Up to and including the line containing "Task: Open the Hot Apps section", please reproduce the lines of the listing below, starting from the top.
--- THE DATA ---
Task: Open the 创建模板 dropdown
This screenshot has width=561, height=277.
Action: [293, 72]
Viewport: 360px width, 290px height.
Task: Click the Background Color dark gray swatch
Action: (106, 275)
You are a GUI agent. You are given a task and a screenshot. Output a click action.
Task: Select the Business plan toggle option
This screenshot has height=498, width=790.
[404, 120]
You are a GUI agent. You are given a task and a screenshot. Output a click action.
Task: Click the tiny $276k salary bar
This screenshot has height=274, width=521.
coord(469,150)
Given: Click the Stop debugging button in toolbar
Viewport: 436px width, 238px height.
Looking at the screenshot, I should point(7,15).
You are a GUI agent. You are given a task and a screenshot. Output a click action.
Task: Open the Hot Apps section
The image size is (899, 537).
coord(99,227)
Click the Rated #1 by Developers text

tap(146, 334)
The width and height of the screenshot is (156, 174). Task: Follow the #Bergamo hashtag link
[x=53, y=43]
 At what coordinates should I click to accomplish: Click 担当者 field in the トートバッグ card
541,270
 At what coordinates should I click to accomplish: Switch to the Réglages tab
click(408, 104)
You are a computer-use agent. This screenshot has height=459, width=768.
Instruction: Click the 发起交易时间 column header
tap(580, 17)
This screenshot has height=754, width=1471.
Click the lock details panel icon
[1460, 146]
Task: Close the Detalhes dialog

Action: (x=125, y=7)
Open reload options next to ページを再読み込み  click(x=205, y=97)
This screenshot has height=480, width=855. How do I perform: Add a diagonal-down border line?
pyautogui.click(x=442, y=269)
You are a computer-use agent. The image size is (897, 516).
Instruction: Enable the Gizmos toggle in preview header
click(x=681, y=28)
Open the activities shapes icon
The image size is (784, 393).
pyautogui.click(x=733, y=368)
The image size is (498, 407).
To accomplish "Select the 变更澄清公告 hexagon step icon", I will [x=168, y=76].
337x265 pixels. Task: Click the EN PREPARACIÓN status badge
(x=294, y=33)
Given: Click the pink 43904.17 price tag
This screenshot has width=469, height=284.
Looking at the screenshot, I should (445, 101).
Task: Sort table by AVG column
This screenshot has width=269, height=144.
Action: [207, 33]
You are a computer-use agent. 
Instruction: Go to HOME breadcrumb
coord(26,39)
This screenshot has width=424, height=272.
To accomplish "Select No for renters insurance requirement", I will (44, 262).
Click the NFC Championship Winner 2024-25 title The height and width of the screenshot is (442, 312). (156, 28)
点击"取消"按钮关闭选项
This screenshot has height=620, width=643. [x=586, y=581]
---
■ **ANSWER BOX**:
Task: Open the 创建模板 dropdown
This screenshot has width=561, height=277.
Action: [293, 72]
Viewport: 360px width, 290px height.
Task: Click the Background Color dark gray swatch
Action: (106, 275)
You are a GUI agent. You are given a task and a screenshot. Output a click action.
Task: Select the Business plan toggle option
This screenshot has height=498, width=790.
[404, 120]
You are a GUI agent. You are given a task and a screenshot. Output a click action.
Task: Click the tiny $276k salary bar
This screenshot has height=274, width=521.
coord(469,150)
Given: Click the Stop debugging button in toolbar
Viewport: 436px width, 238px height.
Looking at the screenshot, I should point(7,15).
You are a GUI agent. You are given a task and a screenshot. Output a click action.
Task: Open the Hot Apps section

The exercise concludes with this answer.